Milton Realty Co. v. Wilson

107 So. 92 | Ala. | 1926

The bill had for its purpose specific performance on the abatement of the purchase price of real property, and an accounting between the parties, and prayed for general relief.

The bill is sufficient as against demurrer urged, and entitles complainants to relief, averring, as it does readiness, willingness, and ability to perform as to what is found just and right in the premises (Blackburn v. McGlaughlin,202 Ala. 434, 80 So. 818; Simmons v. Henderson, 207 Ala. 692,93 So. 624; Enslen v. Woodlawn. etc., Co., 210 Ala. 40,97 So. 80), in view of its allegations that complainants had paid a large part of the purchase price, and made valuable improvements in the property as their home, and that respondents were unable to convey all the property contracted to be conveyed, for the reason that they did not own the 13 feet in question (Elliott v. Boaz, 9 Ala. 772, 779; 5 Pom. Eq., p. 4980, § 2231). The amendment to the bill, to the effect that respondents had been called upon for performance and refused that request, was sufficient in a court of equity, in view of the deficiency in front footage and damage to complainants in virtue of having made valuable improvements and paid a large part of the purchase price, as averred in the bill as originally filed. Manning v. Carter, 192 Ala. 307, 68 So. 909; same case, 201 Ala. 218, 77 So. 744; Bell v. Thompson, 34 Ala. 633; Hart v. McClellan, 41 Ala. 251; Carter v. Thompson,41 Ala. 375; Carlisle v. Carlisle, 77 Ala. 339. Moreover, in a bill for specific performance on grounds stated, and to relieve against forfeiture of the nature indicated by the contract exhibited, no demand for performance, or for part performance, is required. Ala. Pub. Serv. Com. v. Mobile Gas Co., 213 Ala. 50,104 So. 538; Neal v. Williams, 168 Ala. 310, 53 So. 94.
#####
• Complete the following:
1. In the Milton Realty Co. v. Wilson opinion, how many feet of the property did the respondents not own?
2. Reproduce the part of the Milton Realty Co. v. Wilson opinion that opens with the words containing "Milton Realty Co." and closes with "for general relief.".

• Provided data:
#####
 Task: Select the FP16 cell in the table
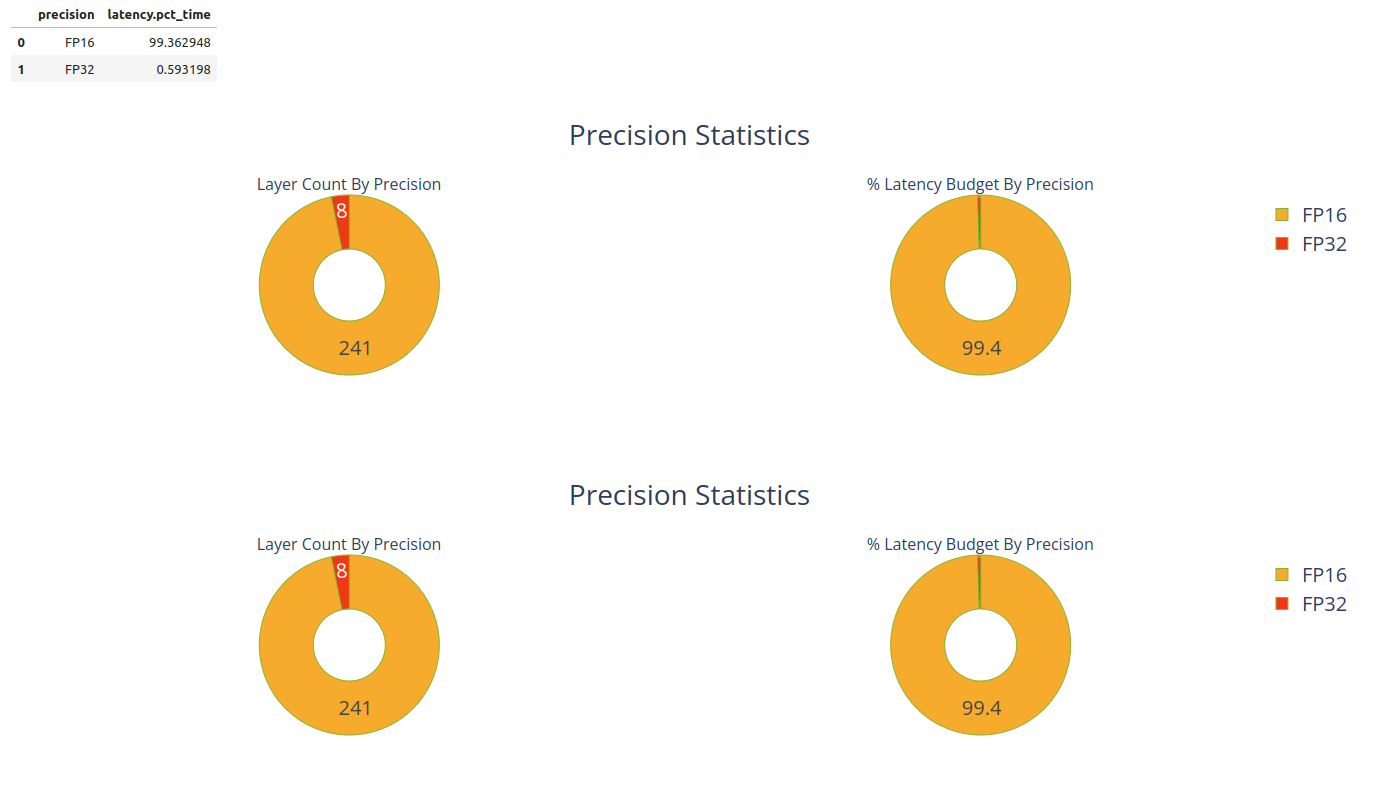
#####
• Solution list:
1. 13 feet

2.
Milton Realty Co. v. Wilson

107 So. 92 | Ala. | 1926

The bill had for its purpose specific performance on the abatement of the purchase price of real property, and an accounting between the parties, and prayed for general relief.